The Benjamins is a True Life episode of two adult males brothers. One brother has Autism, and one brother has Asperger syndrome. Both of these medical conditions I would view as a Chaos narrative. My reasoning behind classifying Autism and Asperger’s as a chaos narrative is because both are chronic conditions. When diagnosed with either condition the patient will suffer through the tribulations all throughout their life. Another reason these medical conditions are classified, as chaos narrative is that the brothers experience social suffering. During the short film we see how the brothers struggle with switching up their daily routines. When asked to host a dinner party they were both very nervous to ask people over to their house, and to have dinner with people whom they were not comfortable with. We then see how after the dinner the Benjamin brothers feel empowered and are excited that they have accomplished something new. Another relation to the chaos narrative is that the Benjamin brothers hope that other people who have similar diagnosis will see that they are just as important as other people.

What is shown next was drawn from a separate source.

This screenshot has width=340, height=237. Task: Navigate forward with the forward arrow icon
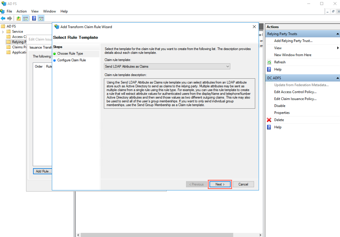[9, 18]
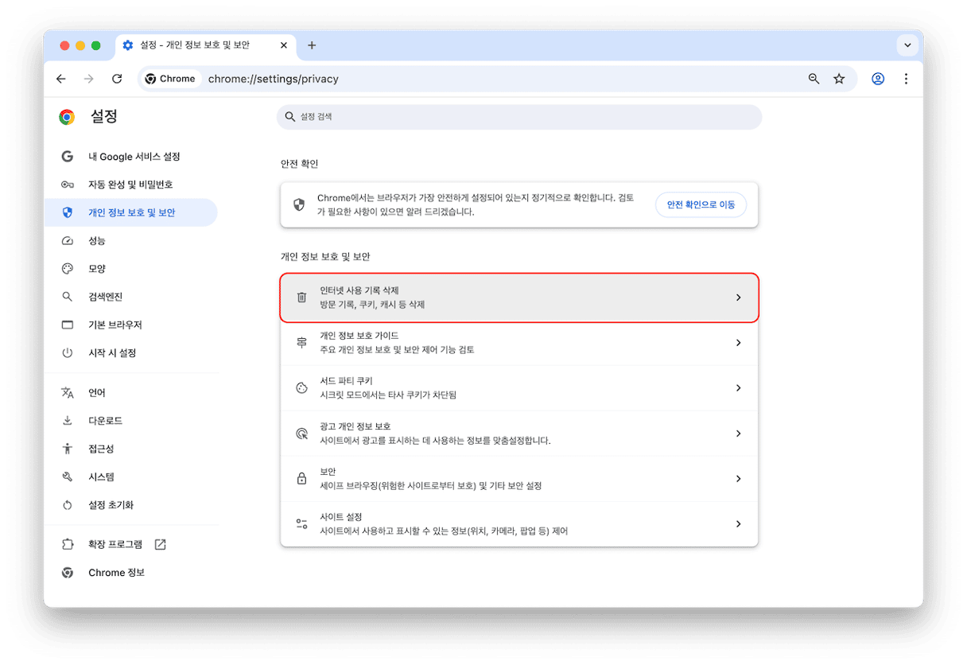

The Benjamin brothers demonstrate their part of the sick role during the short film. At the beginning of the film the Benjamin brothers introduce themselves, and then go on to introduce their medical conditions. They acknowledge that they are different from what society views as normal health. As the film progresses we see the different people that the Benjamin brothers rely on from day to day. They don’t see a doctor on a daily basis, but they have different people in their lives to support them and help them. They have a mentor who is basically the brother’s best friend. Their mentor comes over and hangs out with the brothers, and encourages them to meet new people. The brothers also have a social worker. The social worker works to help the brothers become more independent. The last part of the sick role is to be excused from regular responsibilities. The brothers during this episode cook a meal for themselves for the first time and they are 23 and 24 years old. Only one of the brothers has a drivers permit, not a driver’s license. Their medical condition just makes some responsibilities such as having a job not impossible, but significantly harder than someone without Autism or Asperger’s syndrome.